---
id: "concept-levels-of-ai-fluency"
type: "concept"
source_timestamps: ["01:31:00"]
tags: ["ai-adoption", "skill-development"]
related: ["concept-active-level-3", "framework-context-sandwich", "concept-playbooking-method", "prereq-basic-prompting"]
definition: "A three-tier model of AI adoption progressing from basic Q&A to collaborative work, and finally to autonomous delegation."
speakers: ["Rachel Woods"]
---
# Levels of AI Fluency

## The three levels

### Level 1 — AI for Answers
Treating AI like a super-powered search engine. Asking ChatGPT for recipes, basic facts, definitions. The intuitive beginner level. Most casual users plateau here.

### Level 2 — AI as a Daily Work Partner
Using AI to assist with ongoing work: drafting emails, brainstorming, coding side-by-side. The human is still heavily involved, directing the AI step by step. The [[framework-context-sandwich]] is the prompting structure that elevates a user *into* Level 2.

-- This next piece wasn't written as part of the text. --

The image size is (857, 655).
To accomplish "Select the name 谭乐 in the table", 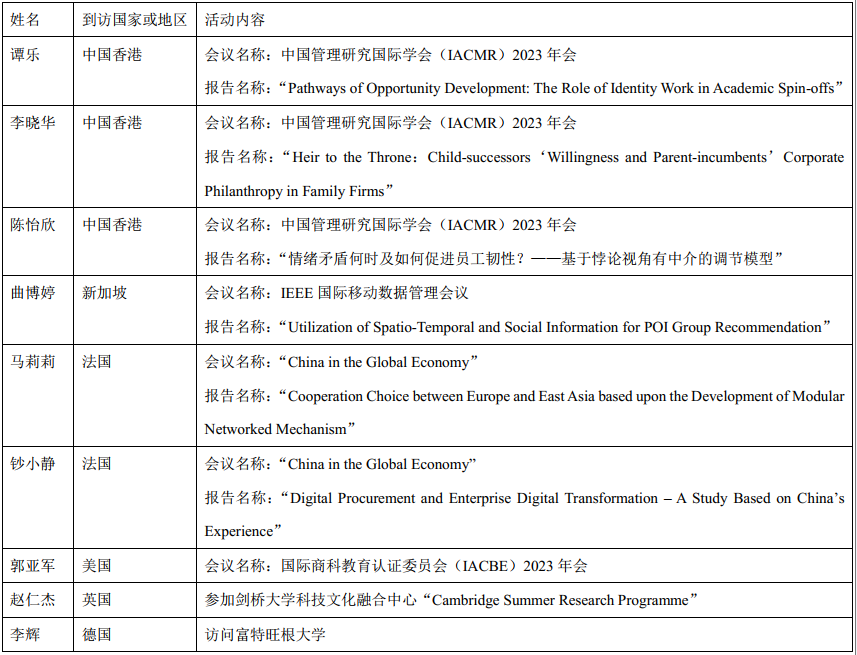I will (25, 54).
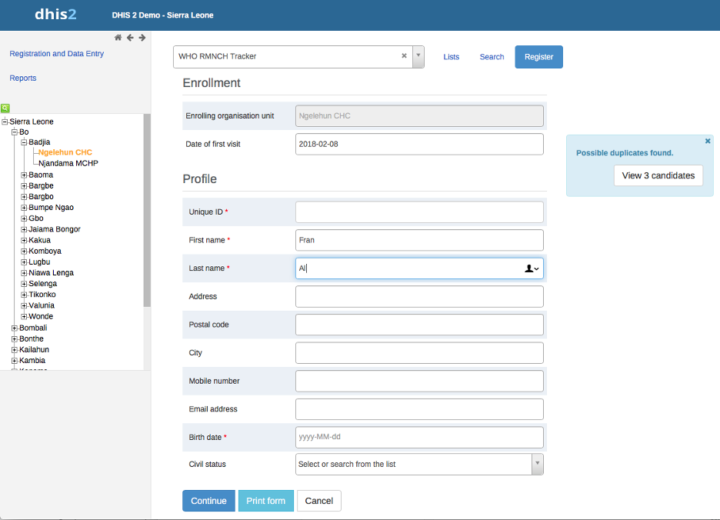Expand the Kakua org unit node

pos(24,240)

### Level 3 — AI Working *For* You
The AI operates autonomously or semi-autonomously in the background, executing full workflows based on triggers. Minimal human intervention per execution. Achieved via the [[concept-playbooking-method]].

## Why the taxonomy matters

The summit's argument is that the gap between Level 2 and Level 3 is where actual leverage lives — and that most learners get stuck at Level 1 or 2 because they think AI mastery means *better prompting* rather than *better operating*. See [[contrarian-stop-prompting]].

## Sub-distinction inside Level 3

Level 3 itself bifurcates into passive and active forms — see [[concept-active-level-3]].

## Prerequisite

The taxonomy presumes [[prereq-basic-prompting]] — basic chatbot familiarity.

## Enrichment context

Parallels Gartner's AI maturity model (assistive → autonomous) and Forrester's adoption stages. Level 3 maps closely to *agentic AI* in recent multi-agent workflow papers.